▸ Compiti da svolgere:
[1] Ricopi dal brano sul momento di commissione del reato il passo che comincia con le parole "La teoria mista viene" e si chiude dopo "della sanzione punitiva.".
[2] Scriva il seguito del brano sul momento di commissione del reato, proseguendo dopo la sua ultima frase.

▸ Testo di partenza:
=====
Per stabilire la legge penale da applicare è fondamentale determinare il tempo in cui è stato commesso il delitto.
Per individuare il tempus commissi delicti, la dottrina ha previsto tre criteri:
1) la teoria della condotta, la quale considera il reato commesso nel momento in cui si è realizzata l’azione o l’omissione;
2) la teoria dell’evento, per cui il reato è commesso quando si verifica la lesione causalmente riconducibile alla condotta;
3) la teoria mista, che guarda sia all’azione che all’evento, nel senso che il reato si considera indifferentemente commesso quando si
verifichi l’uno o l’altro.
I criteri devono essere applicati a seconda dei casi; quindi non vengono valutati in generale.
Sulla base dell’art. 2 c.p. relativo alla successione delle norme penali, generalmente viene respinta la teoria dell’evento e quella mista.
La teoria dell’evento viene respinta perché, a parte che non tutti i reati contengono nella loro struttura un evento naturalistico,
porterebbe ad un’applicazione retroattiva della legge penale in tutti i casi in cui la condotta si sia svolta sotto il vigore di una precedente
legge e l’evento si sia verificato dopo l’introduzione di una nuovo norma incriminatrice eventualmente emanata.
La teoria mista viene respinta perché non è ragionevole considerare commesso un reato indifferentemente sotto la vigenza di due norme
incriminatrici diverse.
Il criterio della condotta è quello decisivo perché riguarda il momento in cui il soggetto compie il proposito criminoso e perché è il momento
in cui agisce la funzione di prevenzione generale connessa alla minaccia della sanzione punitiva.
Va fatta una differenza a seconda delle diverse tipologie delittuose. 25
I reati causalmente orientati a forma libera sono quelli in cui non c’è una tipizzazione legislativa di specifiche modalità di
realizzazione dell’evento lesivo; bisogna distinguere i reati dolosi in cui il tempus commissi delicti coincide con la realizzazione
dell’ultimo atto fatto con volontà colpevole; nei reati colposi, il tempus commissi delicti si verifica con la realizzazione di quell’atto che
per primo non rispetta le regole di diligenza, prudenza, ecc... .
=====
▸ Dati forniti:
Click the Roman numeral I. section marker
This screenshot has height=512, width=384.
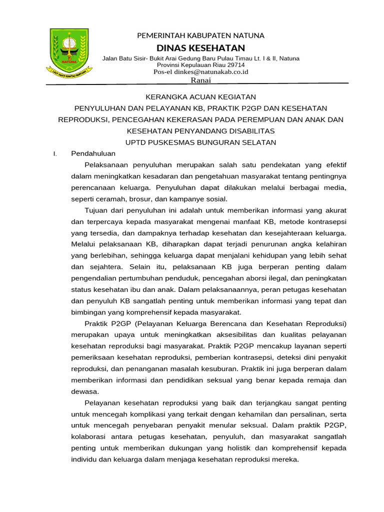click(56, 154)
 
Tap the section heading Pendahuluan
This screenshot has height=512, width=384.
click(94, 154)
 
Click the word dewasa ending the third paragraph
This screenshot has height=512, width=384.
click(85, 392)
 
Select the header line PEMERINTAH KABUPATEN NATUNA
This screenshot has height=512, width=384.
click(200, 36)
=====
▸ Esiti per compito:
[1]
La teoria mista viene respinta perché non è ragionevole considerare commesso un reato indifferentemente sotto la vigenza di due norme
incriminatrici diverse.
Il criterio della condotta è quello decisivo perché riguarda il momento in cui il soggetto compie il proposito criminoso e perché è il momento
in cui agisce la funzione di prevenzione generale connessa alla minaccia della sanzione punitiva.

[2]
Nei reati di durata si registrano diverse opinioni. Nel reato permanente , la tesi prevalente in dottrina e giurisprudenza fissa il
tempo del commesso reato nell’ultimo momento di mantenimento della condotta antigiuridica; tuttavia, tale orientamento comporta il
rischio che possa essere applicabile una legge penale più sfavorevole che, eventualmente emanata poco prima della cessazione della
permanenza, aggravi il trattamento penale del reato permanente. Per questo, sembra preferibile la tesi minoritaria secondo cui il tempo del
commesso reato va individuato nel primo atto della sequenza.
Lo stesso accade per il reato abituale, caratterizzato dalla ripetizione nel tempo di condotte della stessa specie.
Il reato continuato , invece, viene valutato sulla base di un concorso materiale di reati, ciascuno dei quali presenta un proprio tempus
commissi delicti.
Infine nei reati omissivi si fa riferimento al momento in cui scade il termine utile per realizzare la condotta doverosa.
19. IL DIVIETO DI ANALOGIA
Il principio del divieto di analogia nel diritto penale é strettamente collegato al principio di tassatività.
L'analogia é un processo di integrazione dell'ordinamento, che serve a risolvere il problema delle lacune; infatti essa permette che una
fattispecie non regolata espressamente da alcuna norma venga disciplinata da disposizioni che regolano casi simili. Tra le 2 fattispecie
deve, però, esserci la stessa ratio.
L'analogia però non é sempre ammissibile. L'art. 14 Disp. Prel. c.c. esclude il procedimento analogico in 2 casi: le leggi penali e le leggi
eccezionali.
Implicitamente, tale esclusione si evince anche dall'art. 1 c.p. per cui "nessuno può essere punito per un fatto che non sia
ESPRESSAMENTE previsto dalla legge come reato";
E dall'art. 199 c.p. Per cui "nessuno può essere sottoposto a misure di sicurezza fuori dei casi previsti dalla legge".
Il divieto di analogia deve ritenersi anche un principio costituzionale anche se implicito, perché il criterio ispiratore del divieto di analogia
in materia penale é lo stesso che impone il principio nullum crimen sine lege a garanzia della libertà del cittadino; infatti l'art. 13 cost.
stabilisce che la libertà personale può essere ristretta nei casi e modi previsti dalla legge.
Il divieto di analogia é inoltre presupposto nell'art. 24 sul diritto di difesa; poiché un soggetto può difendersi da un'accusa determinata,
ma non se viene estesa ad altre fattispecie. Infatti l'art. 521 c.p.p. Stabilisce che se il pm esercita l'azione penale rispetto ad un'accusa, la
forma di aggressione, la condotta e l'offesa non possono mutare nel corso del giudizio; ma per contestare un fatto diverso gli atti devono
ritornare al pm.
Il giudice penale, quindi, non può, sulla base di una stessa ratio incriminatrice, includere fatti simili che non rientrano esplicitamente
nella stessa norma penale.
É però complesso distinguere l'analogia dall'interpretazione estensiva.
L'interpretazione estensiva della fattispecie incriminatrice si verifica se la fattispecie rientra in ogni caso tra i possibili significati letterali
dei termini impiegati nel testo di legge.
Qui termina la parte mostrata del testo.